═════ Input data ═════

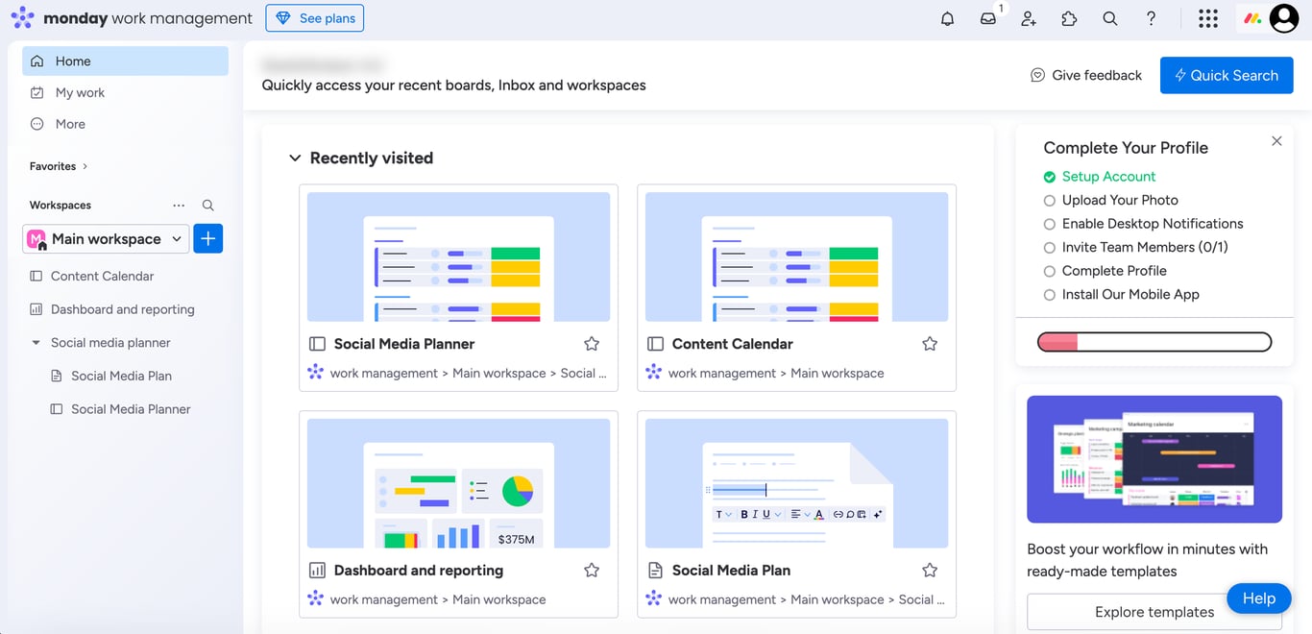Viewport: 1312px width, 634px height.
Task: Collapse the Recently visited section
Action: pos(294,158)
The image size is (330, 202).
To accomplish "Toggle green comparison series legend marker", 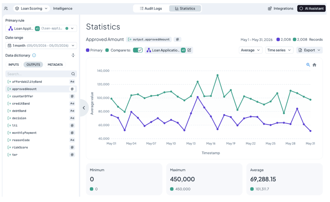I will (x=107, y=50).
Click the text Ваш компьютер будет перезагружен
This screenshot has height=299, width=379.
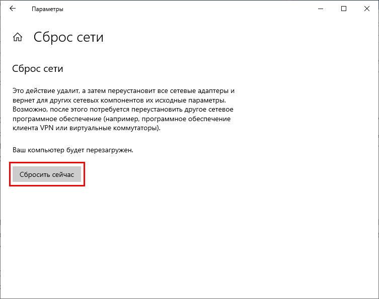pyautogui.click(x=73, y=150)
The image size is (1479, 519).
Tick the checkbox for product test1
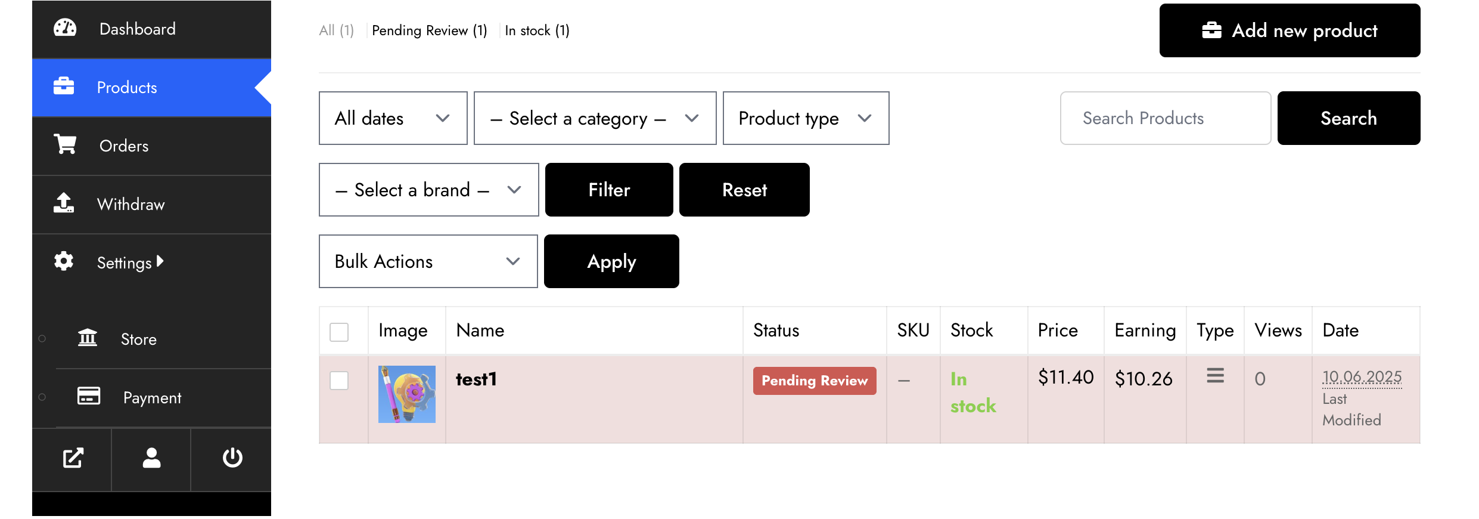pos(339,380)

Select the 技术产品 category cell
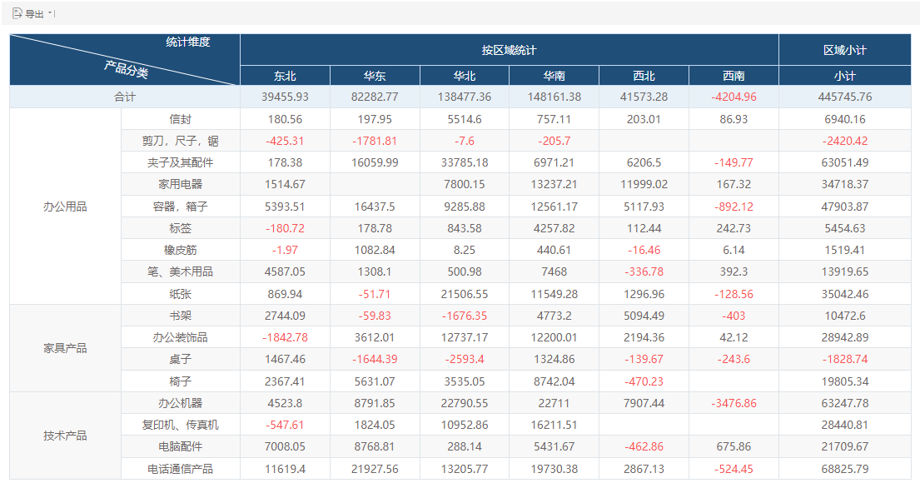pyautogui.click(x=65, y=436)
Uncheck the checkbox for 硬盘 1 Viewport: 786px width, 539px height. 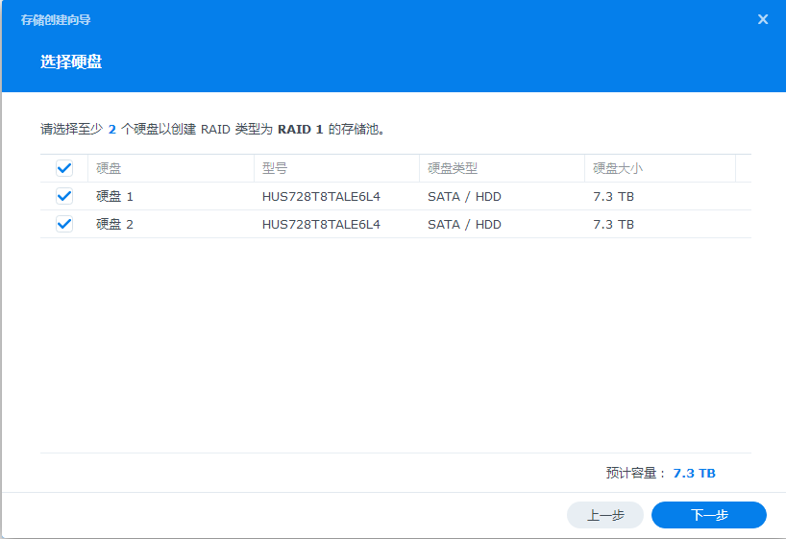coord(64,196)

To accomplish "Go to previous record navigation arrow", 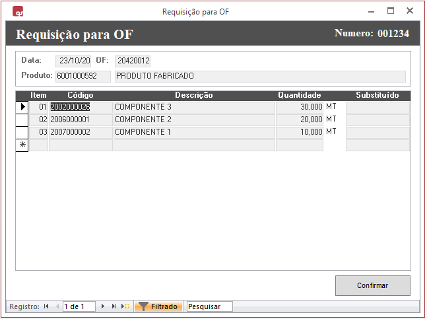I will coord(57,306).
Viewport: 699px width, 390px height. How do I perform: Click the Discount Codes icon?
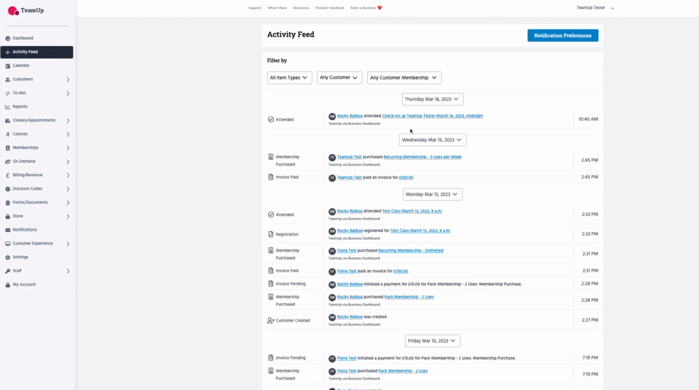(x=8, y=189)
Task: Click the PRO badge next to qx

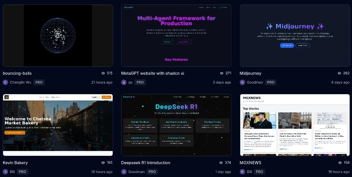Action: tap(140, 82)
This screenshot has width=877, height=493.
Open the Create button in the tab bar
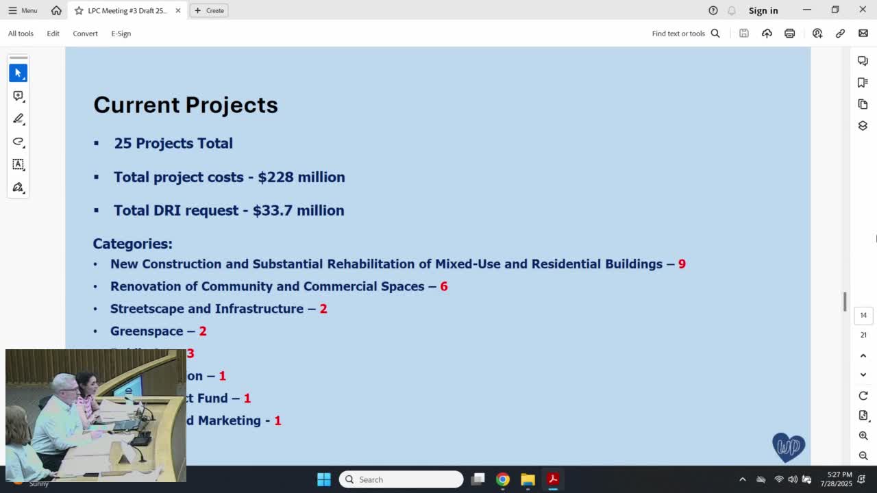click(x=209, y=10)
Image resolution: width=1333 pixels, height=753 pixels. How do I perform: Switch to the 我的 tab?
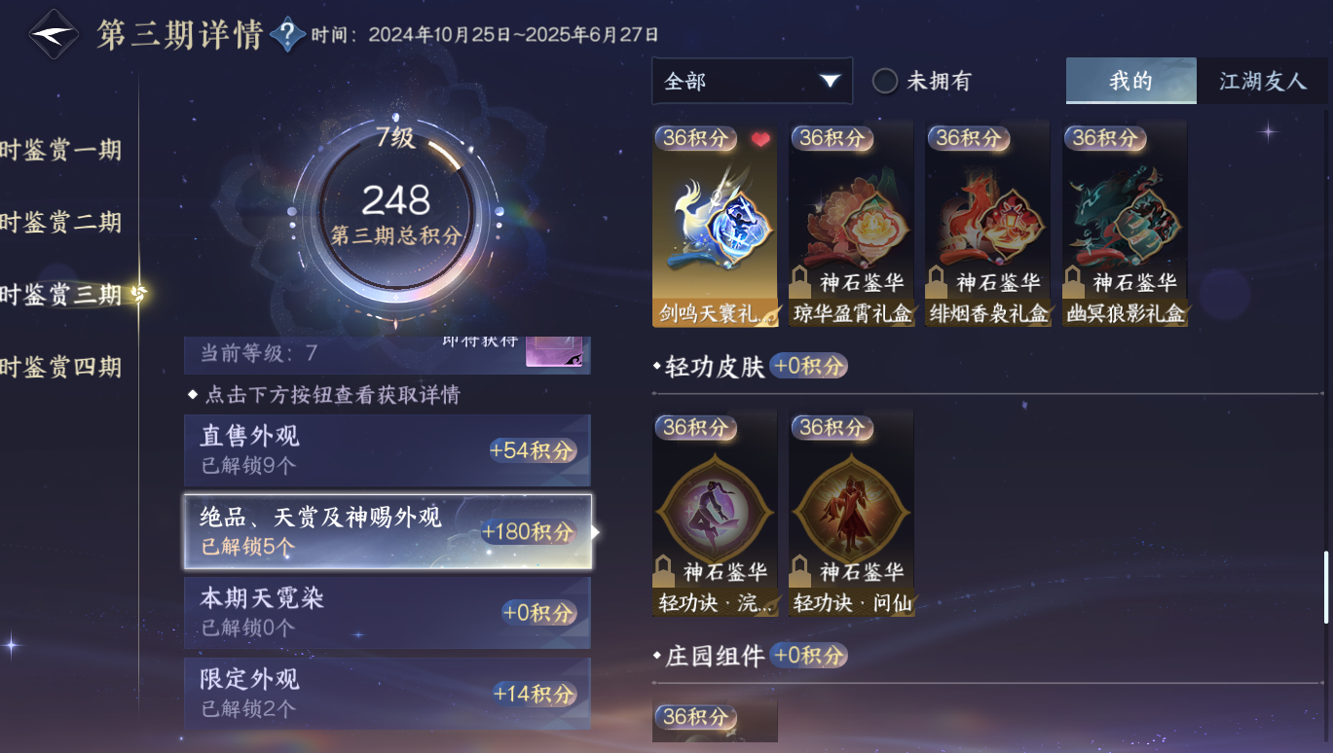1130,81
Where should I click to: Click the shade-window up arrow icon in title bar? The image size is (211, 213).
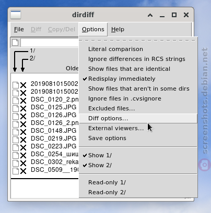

═════

Problem description -
Which lines above carry the string "size"? Copy those lines.

Solved exercise -
The image size is (330, 202).
The image size is (1479, 519).
Where should I click to: Click the shade-window up arrow icon in title bar? The image size is (211, 213).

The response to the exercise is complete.